WHAT IS REQUIRED
Every line below that has the string "radio" needs to be copied.

(Source records)
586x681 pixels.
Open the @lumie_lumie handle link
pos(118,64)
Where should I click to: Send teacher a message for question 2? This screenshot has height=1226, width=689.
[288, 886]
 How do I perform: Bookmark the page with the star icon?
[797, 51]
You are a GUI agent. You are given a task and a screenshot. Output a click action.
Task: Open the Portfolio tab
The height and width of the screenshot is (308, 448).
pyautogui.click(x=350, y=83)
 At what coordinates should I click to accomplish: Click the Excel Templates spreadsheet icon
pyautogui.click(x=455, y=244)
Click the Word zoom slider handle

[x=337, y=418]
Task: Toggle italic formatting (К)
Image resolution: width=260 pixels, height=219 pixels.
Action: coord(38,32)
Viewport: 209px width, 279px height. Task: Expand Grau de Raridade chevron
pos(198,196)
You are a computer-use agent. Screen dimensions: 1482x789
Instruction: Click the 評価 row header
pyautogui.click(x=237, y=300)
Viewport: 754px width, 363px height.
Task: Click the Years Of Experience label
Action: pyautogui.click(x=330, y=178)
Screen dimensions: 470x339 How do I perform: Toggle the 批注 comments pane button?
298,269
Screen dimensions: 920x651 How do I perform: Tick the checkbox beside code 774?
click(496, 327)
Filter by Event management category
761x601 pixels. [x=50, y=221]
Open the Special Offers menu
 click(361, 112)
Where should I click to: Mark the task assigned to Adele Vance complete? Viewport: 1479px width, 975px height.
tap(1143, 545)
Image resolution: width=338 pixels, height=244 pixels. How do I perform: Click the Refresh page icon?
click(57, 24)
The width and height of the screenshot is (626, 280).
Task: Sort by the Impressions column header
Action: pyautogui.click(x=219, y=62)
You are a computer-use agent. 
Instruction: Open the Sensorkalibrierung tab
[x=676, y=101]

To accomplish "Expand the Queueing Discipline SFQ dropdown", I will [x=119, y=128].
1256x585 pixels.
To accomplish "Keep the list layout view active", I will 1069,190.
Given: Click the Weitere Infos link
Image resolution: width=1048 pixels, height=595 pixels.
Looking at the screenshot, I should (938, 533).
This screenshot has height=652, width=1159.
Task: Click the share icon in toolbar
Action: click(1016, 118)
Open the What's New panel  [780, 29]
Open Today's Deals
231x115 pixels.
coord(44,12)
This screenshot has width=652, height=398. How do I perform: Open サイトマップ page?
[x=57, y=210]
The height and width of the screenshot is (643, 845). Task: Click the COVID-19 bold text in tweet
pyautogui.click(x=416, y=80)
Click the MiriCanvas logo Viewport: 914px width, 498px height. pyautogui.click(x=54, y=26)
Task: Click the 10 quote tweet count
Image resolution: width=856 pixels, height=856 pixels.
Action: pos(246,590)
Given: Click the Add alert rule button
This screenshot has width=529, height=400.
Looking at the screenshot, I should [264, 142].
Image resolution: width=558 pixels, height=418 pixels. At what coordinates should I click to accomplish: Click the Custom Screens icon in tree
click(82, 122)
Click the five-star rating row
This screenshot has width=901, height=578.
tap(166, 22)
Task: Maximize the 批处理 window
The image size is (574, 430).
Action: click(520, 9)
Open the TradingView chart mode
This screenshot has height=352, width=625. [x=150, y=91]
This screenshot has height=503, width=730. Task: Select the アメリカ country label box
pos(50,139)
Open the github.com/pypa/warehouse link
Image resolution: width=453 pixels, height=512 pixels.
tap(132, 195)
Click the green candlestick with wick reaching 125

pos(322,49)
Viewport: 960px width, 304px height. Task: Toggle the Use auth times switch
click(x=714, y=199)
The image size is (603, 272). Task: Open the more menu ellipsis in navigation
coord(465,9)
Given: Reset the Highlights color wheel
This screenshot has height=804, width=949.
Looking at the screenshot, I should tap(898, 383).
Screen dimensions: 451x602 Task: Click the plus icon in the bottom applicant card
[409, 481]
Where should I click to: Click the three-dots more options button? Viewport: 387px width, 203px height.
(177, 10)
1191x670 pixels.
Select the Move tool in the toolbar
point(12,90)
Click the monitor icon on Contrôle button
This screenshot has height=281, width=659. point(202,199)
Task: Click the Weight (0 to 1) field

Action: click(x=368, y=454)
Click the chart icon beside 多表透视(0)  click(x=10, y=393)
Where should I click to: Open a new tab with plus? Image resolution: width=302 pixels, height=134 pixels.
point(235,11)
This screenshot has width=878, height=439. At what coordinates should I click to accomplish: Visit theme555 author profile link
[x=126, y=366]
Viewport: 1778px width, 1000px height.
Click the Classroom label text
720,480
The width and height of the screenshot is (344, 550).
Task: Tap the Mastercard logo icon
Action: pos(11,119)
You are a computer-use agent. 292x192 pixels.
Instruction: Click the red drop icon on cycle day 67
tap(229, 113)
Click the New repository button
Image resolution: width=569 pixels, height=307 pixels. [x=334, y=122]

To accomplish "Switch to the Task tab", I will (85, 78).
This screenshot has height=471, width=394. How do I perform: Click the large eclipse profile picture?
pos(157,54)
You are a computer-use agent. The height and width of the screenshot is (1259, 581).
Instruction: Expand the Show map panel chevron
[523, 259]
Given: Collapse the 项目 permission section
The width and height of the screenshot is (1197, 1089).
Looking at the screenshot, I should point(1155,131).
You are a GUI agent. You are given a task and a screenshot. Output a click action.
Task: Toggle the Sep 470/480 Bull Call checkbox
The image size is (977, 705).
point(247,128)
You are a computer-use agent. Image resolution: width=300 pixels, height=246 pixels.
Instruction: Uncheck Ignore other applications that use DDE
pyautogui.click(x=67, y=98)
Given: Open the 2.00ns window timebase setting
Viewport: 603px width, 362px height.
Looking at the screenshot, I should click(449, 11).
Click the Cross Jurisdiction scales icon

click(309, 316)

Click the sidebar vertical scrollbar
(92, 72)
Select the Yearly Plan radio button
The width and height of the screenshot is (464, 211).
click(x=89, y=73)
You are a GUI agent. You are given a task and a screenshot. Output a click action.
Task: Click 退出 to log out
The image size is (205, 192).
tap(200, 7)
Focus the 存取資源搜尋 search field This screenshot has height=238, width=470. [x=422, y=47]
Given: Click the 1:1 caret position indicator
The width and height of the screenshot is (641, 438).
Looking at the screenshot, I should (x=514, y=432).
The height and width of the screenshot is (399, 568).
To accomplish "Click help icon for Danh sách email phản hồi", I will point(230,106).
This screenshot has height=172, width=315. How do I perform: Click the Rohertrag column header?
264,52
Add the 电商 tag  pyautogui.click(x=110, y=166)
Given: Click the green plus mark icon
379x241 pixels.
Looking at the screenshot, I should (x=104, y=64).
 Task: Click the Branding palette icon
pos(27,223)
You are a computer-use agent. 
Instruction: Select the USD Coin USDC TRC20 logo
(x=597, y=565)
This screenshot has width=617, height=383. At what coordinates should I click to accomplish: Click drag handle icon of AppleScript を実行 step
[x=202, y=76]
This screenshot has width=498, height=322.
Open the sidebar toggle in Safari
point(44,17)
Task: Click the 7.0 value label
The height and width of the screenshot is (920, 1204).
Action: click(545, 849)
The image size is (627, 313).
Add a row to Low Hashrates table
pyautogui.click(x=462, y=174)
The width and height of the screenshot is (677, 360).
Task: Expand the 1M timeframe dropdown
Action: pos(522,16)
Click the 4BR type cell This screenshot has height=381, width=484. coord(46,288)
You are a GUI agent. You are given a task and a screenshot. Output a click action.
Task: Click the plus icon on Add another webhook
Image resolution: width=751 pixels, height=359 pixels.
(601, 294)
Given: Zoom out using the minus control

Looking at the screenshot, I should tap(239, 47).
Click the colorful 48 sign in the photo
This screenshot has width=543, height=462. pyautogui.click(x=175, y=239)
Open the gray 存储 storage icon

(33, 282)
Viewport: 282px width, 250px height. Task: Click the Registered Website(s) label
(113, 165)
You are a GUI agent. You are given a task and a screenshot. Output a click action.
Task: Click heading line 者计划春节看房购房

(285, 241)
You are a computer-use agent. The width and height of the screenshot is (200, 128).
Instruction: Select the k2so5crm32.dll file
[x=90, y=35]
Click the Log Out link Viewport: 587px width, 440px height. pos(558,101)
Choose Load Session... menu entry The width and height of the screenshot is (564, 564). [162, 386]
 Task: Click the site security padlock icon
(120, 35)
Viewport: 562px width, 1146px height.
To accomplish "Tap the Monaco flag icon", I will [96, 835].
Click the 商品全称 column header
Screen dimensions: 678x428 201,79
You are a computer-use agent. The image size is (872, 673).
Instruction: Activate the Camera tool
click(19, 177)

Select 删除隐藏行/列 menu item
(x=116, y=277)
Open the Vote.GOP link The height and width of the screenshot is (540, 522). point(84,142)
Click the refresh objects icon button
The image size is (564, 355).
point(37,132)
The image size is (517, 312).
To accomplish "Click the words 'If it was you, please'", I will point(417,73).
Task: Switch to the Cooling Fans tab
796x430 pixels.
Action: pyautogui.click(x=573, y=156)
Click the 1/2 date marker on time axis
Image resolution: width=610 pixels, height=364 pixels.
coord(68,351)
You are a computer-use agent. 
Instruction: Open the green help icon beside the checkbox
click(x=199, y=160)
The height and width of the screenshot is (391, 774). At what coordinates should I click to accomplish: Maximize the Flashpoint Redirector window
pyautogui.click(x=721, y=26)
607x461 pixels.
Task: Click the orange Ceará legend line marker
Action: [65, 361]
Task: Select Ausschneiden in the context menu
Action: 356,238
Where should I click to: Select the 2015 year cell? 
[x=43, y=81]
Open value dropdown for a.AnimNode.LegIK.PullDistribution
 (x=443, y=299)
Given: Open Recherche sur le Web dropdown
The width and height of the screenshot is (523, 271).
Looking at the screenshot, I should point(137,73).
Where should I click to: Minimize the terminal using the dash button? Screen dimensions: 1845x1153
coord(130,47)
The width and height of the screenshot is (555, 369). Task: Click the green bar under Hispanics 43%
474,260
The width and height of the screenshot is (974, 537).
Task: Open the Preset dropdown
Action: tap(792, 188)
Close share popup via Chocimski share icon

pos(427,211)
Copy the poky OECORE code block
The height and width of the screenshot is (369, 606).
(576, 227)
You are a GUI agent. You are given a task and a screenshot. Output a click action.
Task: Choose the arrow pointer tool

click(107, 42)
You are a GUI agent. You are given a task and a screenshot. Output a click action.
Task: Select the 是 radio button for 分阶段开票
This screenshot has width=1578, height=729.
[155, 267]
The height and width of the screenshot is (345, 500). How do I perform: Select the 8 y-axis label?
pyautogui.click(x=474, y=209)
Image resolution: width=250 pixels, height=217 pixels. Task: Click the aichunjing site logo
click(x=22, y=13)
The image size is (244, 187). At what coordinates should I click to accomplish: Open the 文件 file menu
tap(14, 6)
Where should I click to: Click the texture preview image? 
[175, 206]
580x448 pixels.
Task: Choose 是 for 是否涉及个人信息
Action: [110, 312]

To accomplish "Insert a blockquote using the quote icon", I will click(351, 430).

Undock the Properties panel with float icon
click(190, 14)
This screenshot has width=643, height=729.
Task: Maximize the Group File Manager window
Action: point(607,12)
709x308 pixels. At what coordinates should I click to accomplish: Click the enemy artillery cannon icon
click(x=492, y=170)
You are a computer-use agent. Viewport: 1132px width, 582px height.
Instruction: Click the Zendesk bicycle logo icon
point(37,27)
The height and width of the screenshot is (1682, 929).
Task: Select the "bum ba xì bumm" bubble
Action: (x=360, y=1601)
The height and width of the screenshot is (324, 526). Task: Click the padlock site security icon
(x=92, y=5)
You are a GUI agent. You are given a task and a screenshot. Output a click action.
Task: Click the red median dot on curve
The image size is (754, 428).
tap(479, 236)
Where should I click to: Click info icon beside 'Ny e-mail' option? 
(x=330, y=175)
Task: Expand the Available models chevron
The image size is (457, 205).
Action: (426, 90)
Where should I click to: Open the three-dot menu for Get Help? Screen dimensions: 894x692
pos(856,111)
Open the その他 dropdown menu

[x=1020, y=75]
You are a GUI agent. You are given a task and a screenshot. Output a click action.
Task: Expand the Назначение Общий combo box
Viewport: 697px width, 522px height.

TASK OUTPUT
Select the Yearly Plan radio button
Task: Select the 是 radio button for 分阶段开票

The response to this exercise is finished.